REQUIREMENT: What is needed is an exact reproduction of the lines from the one that contains "1366x768 pixels. Task: Click" through the end of the data, both included and nothing else, with pictures omitted.

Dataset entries
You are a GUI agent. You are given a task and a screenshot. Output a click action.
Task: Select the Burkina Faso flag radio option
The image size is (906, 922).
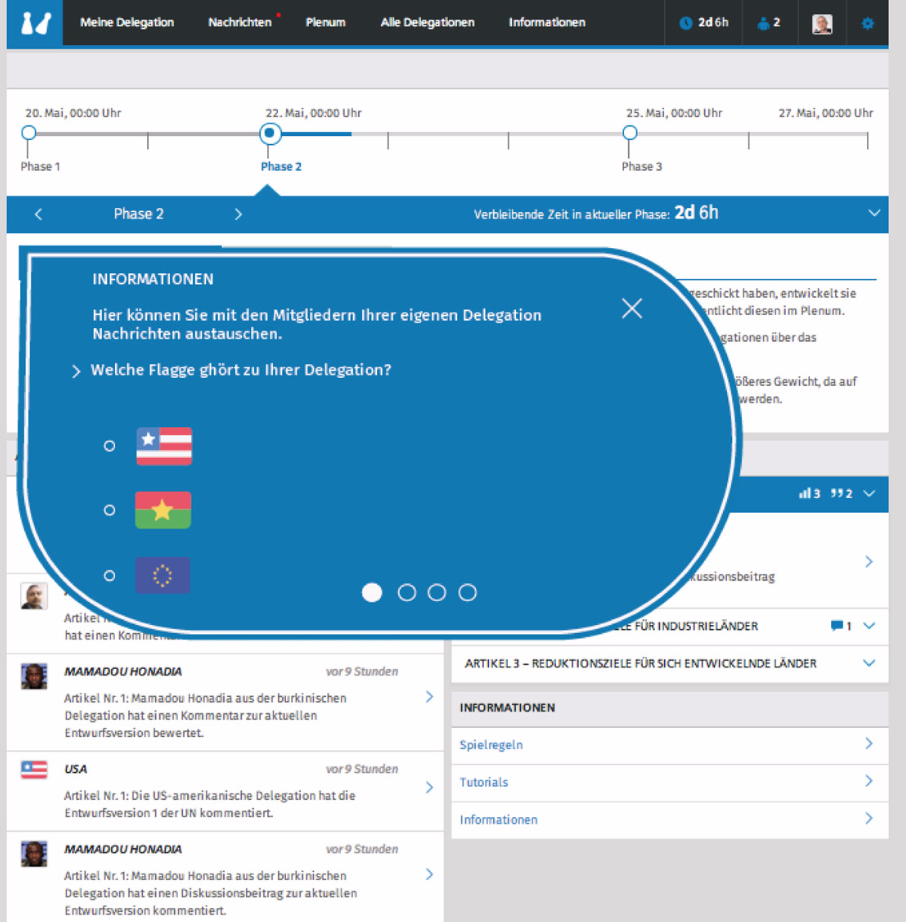point(110,510)
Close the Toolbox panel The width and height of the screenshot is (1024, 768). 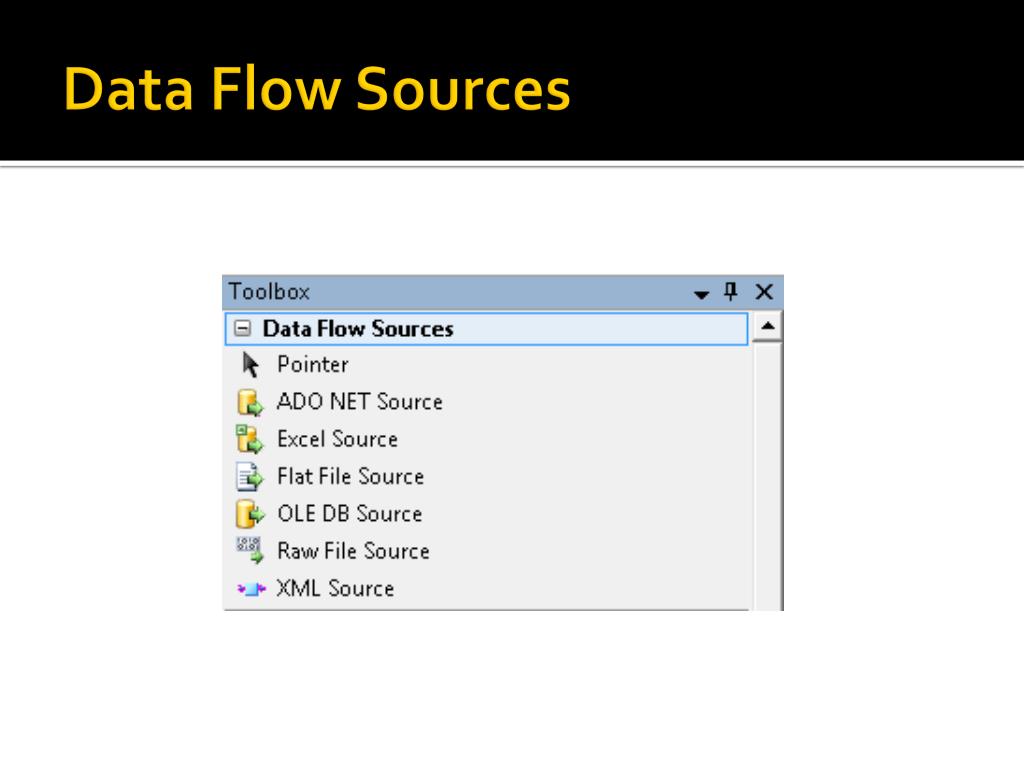coord(764,291)
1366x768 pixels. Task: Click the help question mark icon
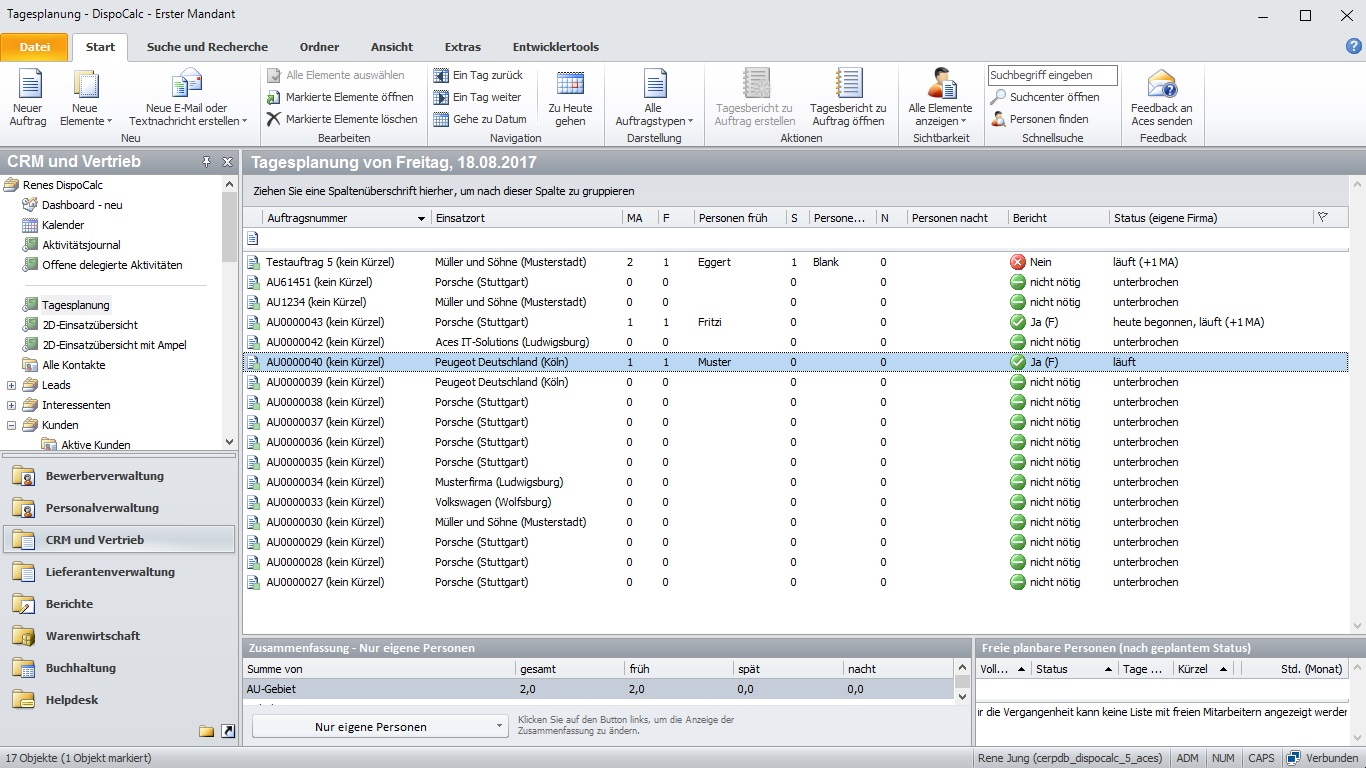tap(1354, 46)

RESPONSE TO THE TASK:
1366x768 pixels. Task: Click the help question mark icon
tap(1354, 46)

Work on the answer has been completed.